++++ Data for review ++++

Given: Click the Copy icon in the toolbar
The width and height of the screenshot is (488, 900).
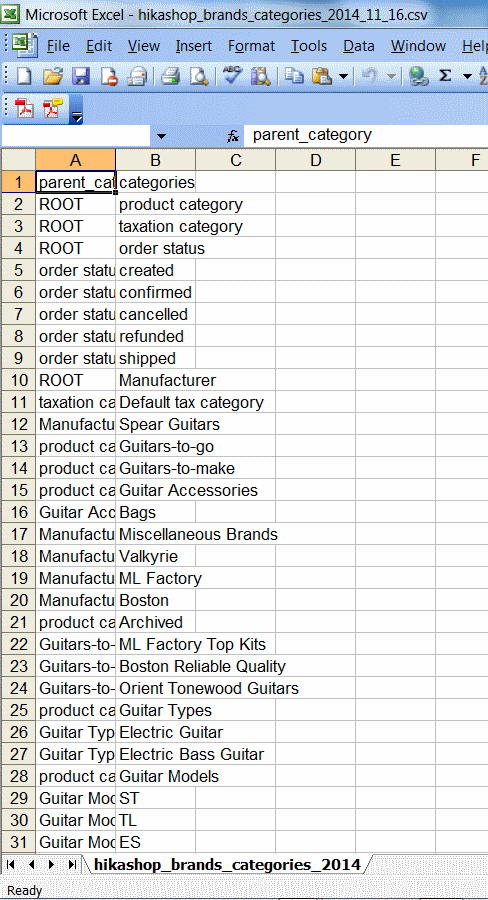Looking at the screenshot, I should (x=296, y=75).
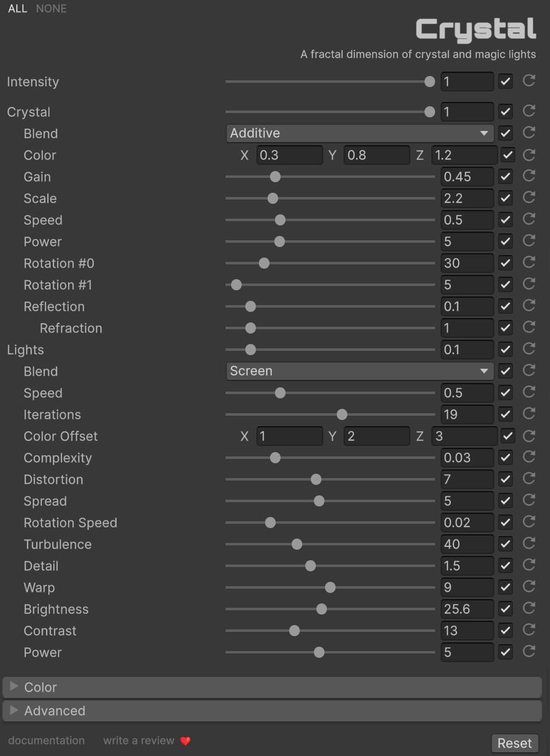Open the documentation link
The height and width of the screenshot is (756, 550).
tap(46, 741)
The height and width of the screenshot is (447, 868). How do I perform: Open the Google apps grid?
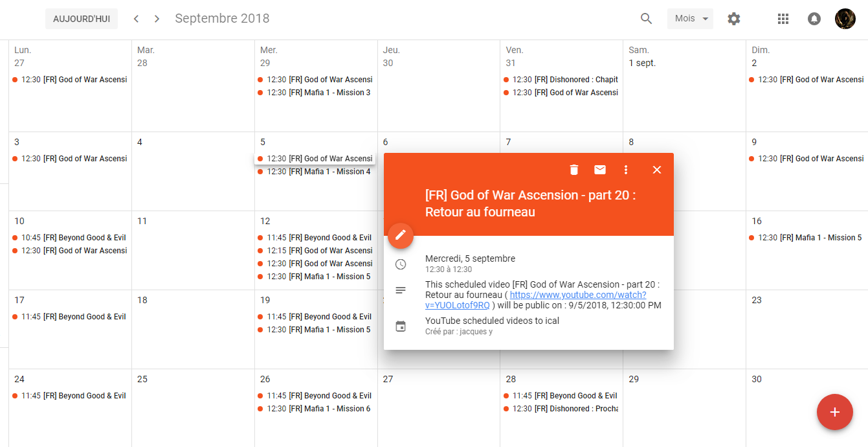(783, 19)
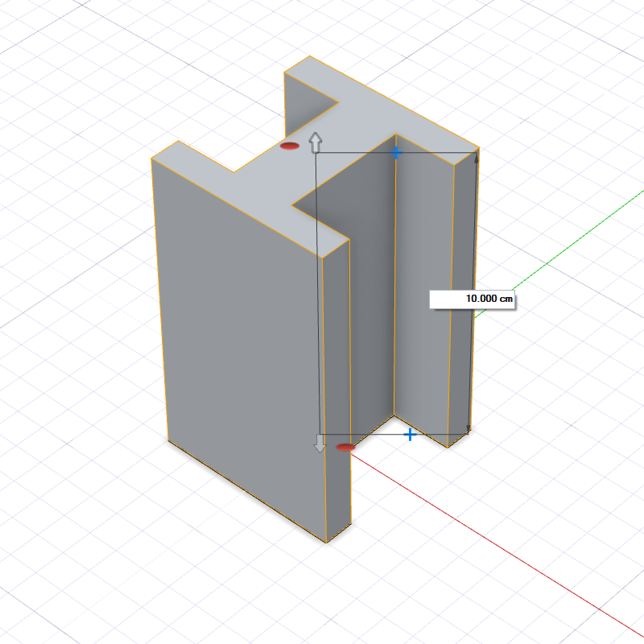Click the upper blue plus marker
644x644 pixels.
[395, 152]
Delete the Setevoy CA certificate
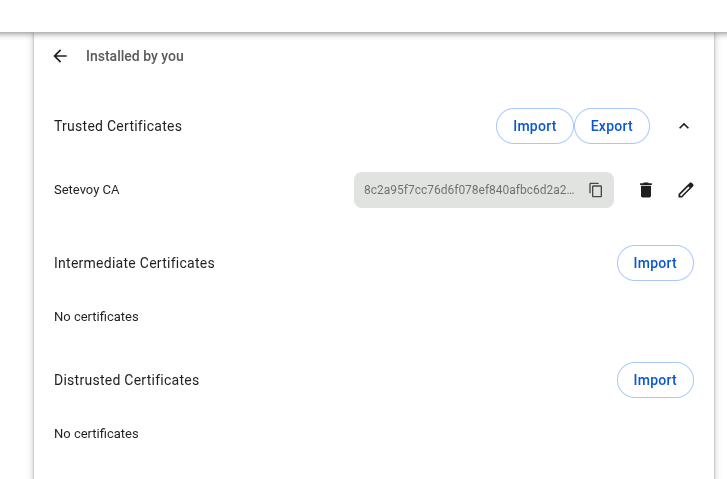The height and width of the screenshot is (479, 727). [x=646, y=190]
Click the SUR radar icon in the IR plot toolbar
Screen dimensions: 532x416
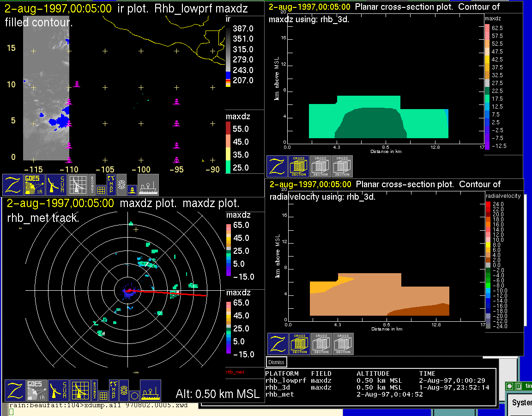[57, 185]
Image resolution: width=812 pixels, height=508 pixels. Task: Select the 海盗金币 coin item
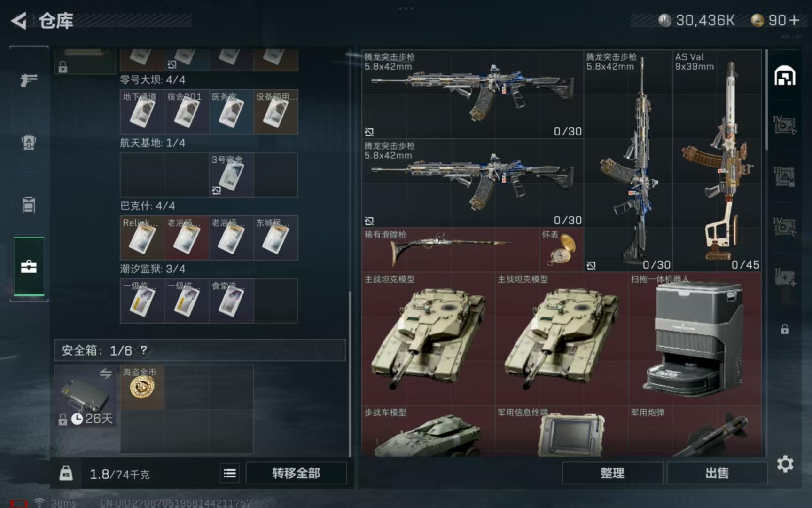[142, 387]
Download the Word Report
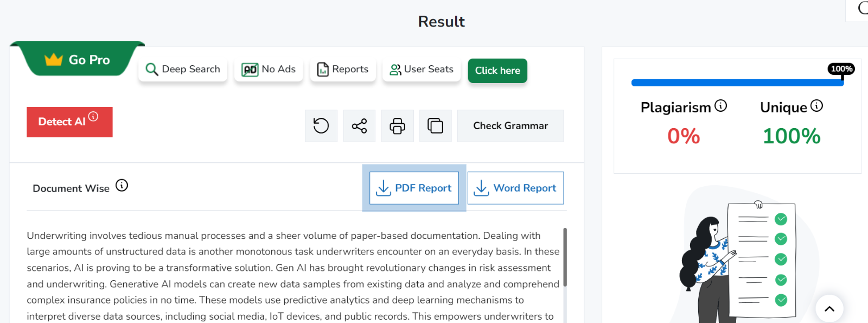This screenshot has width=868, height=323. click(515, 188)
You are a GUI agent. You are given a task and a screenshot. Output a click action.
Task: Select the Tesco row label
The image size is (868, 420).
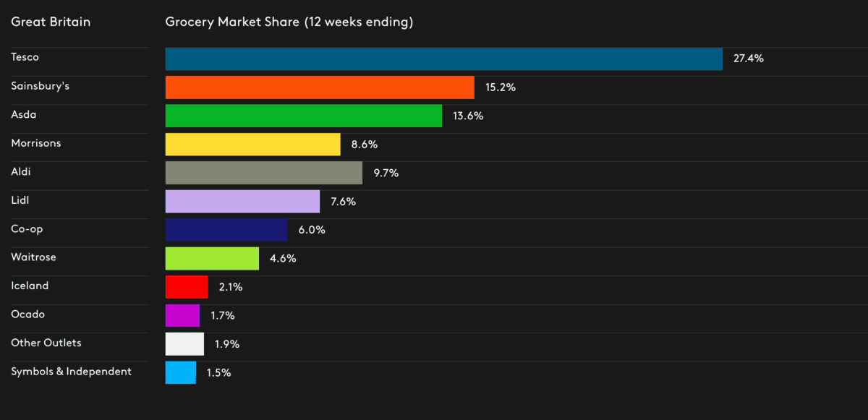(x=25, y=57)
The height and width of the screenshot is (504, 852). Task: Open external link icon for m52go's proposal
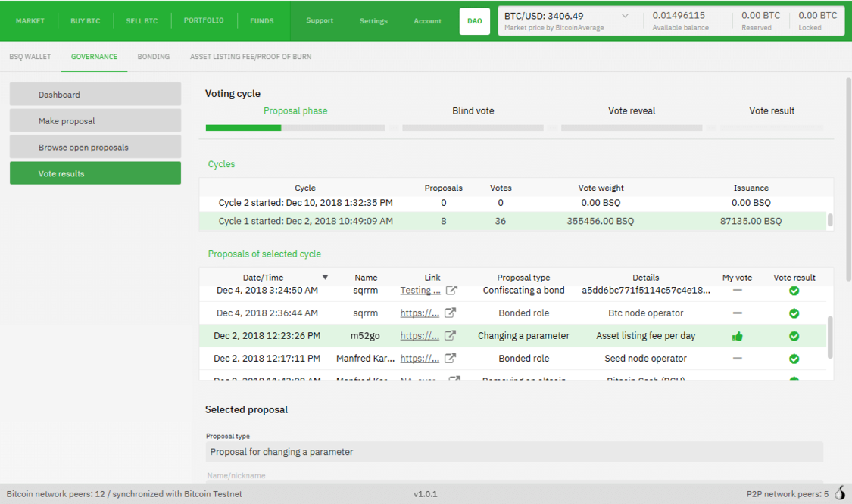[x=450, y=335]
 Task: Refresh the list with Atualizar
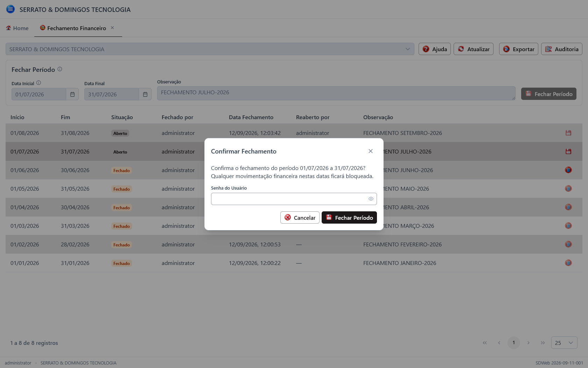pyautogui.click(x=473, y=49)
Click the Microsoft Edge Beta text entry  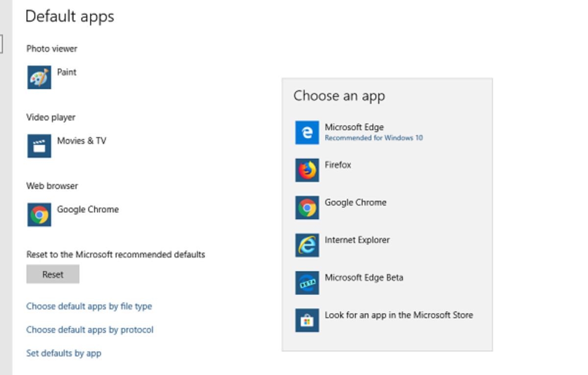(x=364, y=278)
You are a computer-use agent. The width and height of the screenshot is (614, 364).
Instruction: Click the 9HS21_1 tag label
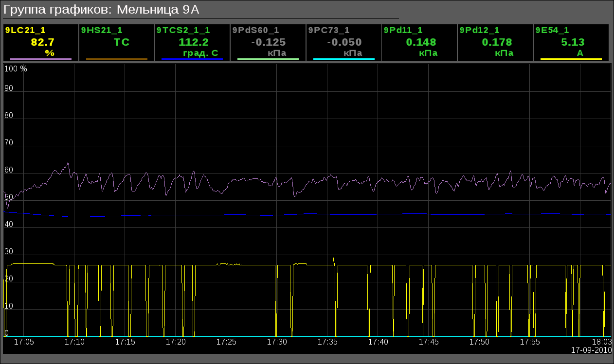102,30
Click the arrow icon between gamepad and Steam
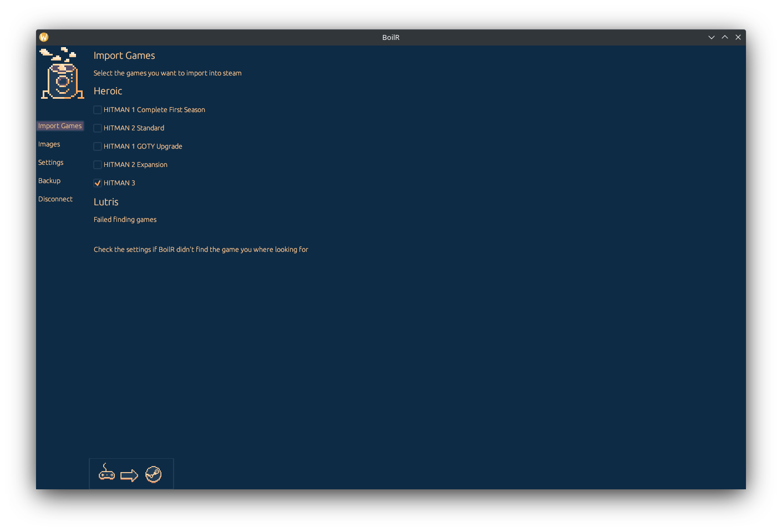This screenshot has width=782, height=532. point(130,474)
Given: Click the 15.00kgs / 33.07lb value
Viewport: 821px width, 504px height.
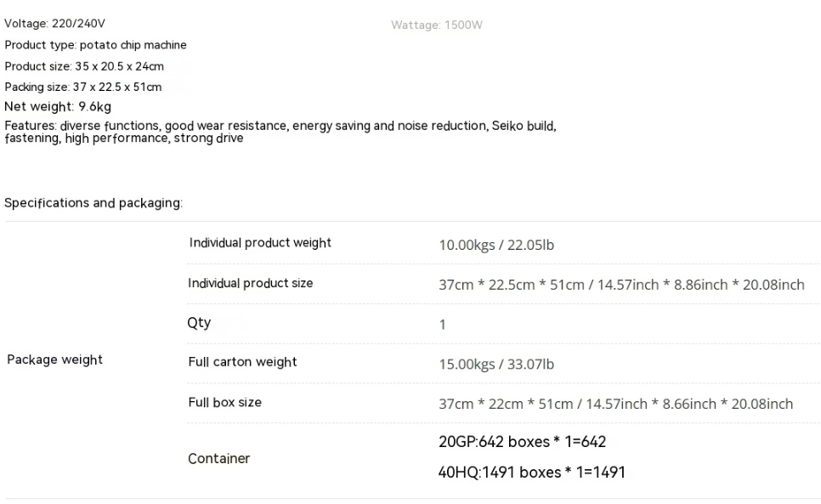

++++

▶ Work item
Whenever a line above includes "agent", copy it in full.

▶ Response area
You are a GUI agent. You are given a task and a screenshot. Output a click action.
You are a computer-use agent. The width and height of the screenshot is (614, 364).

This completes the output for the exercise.